David Carlin, the city attorney currently handling this case, said he plans to be back in court on Friday, April 28, to talk to Judge John Meyer.
At the April 3 City Council meeting, several speakers urged the City Council to let a judge decide the matter. Jeremy Kaercher, who heads the San Diego Organizing Project, one of the groups that helped lay the groundwork for the inclusionary-housing ordinance, told the City Council that given all the other legal challenges it's facing, this isn't the one to cave to.
"Considering the spectrum of litigation that's before you, why should the housing issue be the one for which expedience has priority over principle?" he asked.

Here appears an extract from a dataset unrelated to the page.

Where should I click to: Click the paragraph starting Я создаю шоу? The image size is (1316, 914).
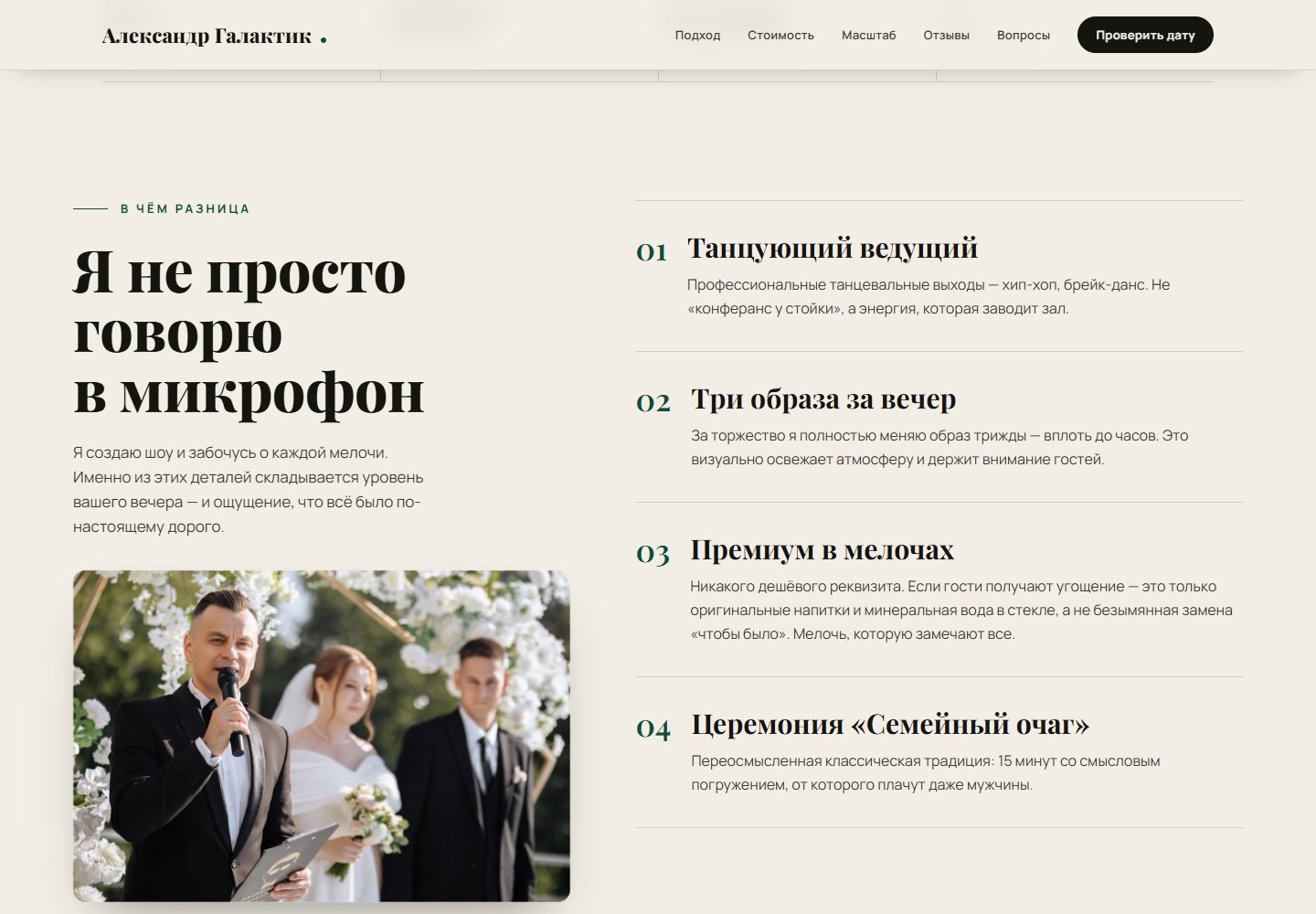pos(249,490)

Fred Sainz, spokesperson for Mayor Jerry Sanders, said the mayor's office "didn't have faith that the case was being litigated properly.... The BIA could have very well prevailed in the lawsuit," he said. A BIA victory would mean the city would have to pick up all legal fees and court costs. Carlin acknowledged that he's the third or fourth attorney to whom the case has been passed off, and court records show the judge losing patience with the city largely because of delays on the part of the city attorney. City Attorney Mike Aguirre, though, denied his office mishandled the case. "Delay should not be an excuse for abandonment," he told CityBeat.
If the City Council had rejected the compromise, the case would have gone to court anyhow. In an April 10 story on the website Voice of San Diego, Evan McLaughlin reported that the mayor's office organized a closed-door meeting for March 22 with city staff, representatives from the BIA and Waring. Aguirre said his office was not informed of the meeting, and there is no written record of what was discussed.

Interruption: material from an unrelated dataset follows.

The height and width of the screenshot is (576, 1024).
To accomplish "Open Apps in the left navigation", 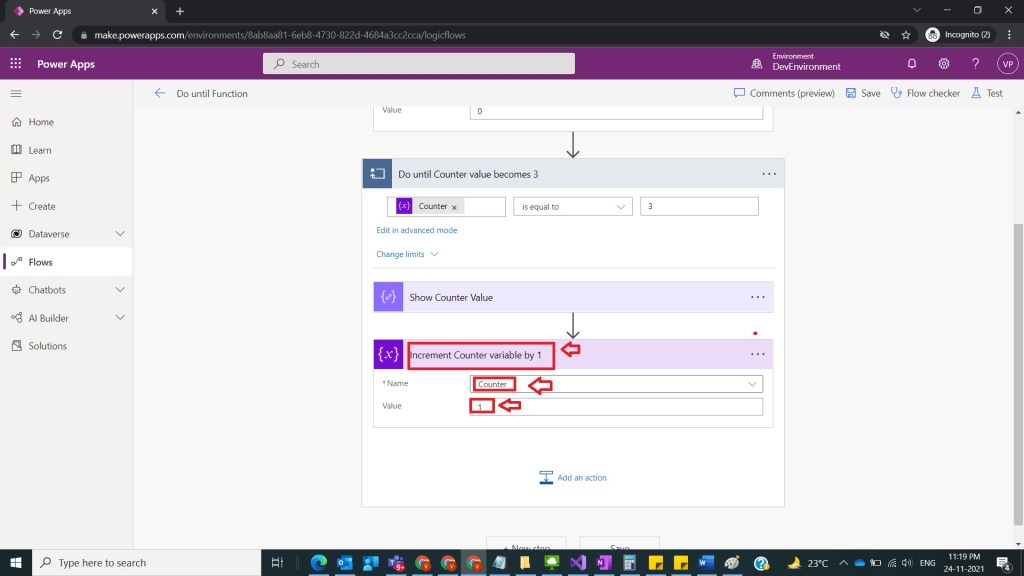I will 39,178.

Prior to the meeting with the mayor's office, both the independent budget analyst and the staff of the San Diego Housing Commission recommended that the City Council stand by its inclusionary-housing ordinance and not support the BIA settlement, even if it meant the case would go to court. After the meeting with the mayor's staff, the Housing Commission staff flip-flopped and asked the City Council to support the settlement. The Housing Commission board was on record, too, as supporting the compromise. But what was not made clear at the City Council meeting is that the board had taken that vote in 2004 when there was an entirely different settlement on the table-one that did not include the grandfather provision that meant at least a $10 million hit to the affordable-housing trust fund.
Housing Commissioner Todd Gloria said he's asked that the matter be brought back up for a vote at the commission's May 5 meeting, even if the vote is only symbolic. "I don't want the [Housing Commission] to be on record as saying this [settlement] was a good idea, because my sense is it's probably not [good] for our trust fund."

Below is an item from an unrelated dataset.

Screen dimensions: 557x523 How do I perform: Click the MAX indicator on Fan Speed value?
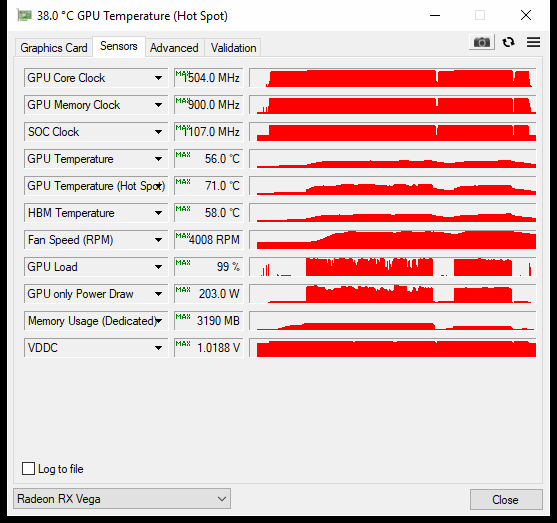pos(183,236)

Carlin, meanwhile, insists that the city has a strong case. According to their initial complaint, attorneys for the BIA argued that the city's inclusionary-housing law was unconstitutional because it imposed a financial burden on developers. They also argued that there was no clear evidence that an inclusionary-housing policy would ease the city's affordable-housing shortage. The city, in its response to that first complaint, countered that the BIA case lacked merit, citing a 2002 appellate decision in which the city of Napa, whose inclusionary-housing law is similar to San Diego's, prevailed in a similar lawsuit. "The judge found that [Napa's ordinance] was valid and constitutional," Carlin said.
David Rolland contributed to this story.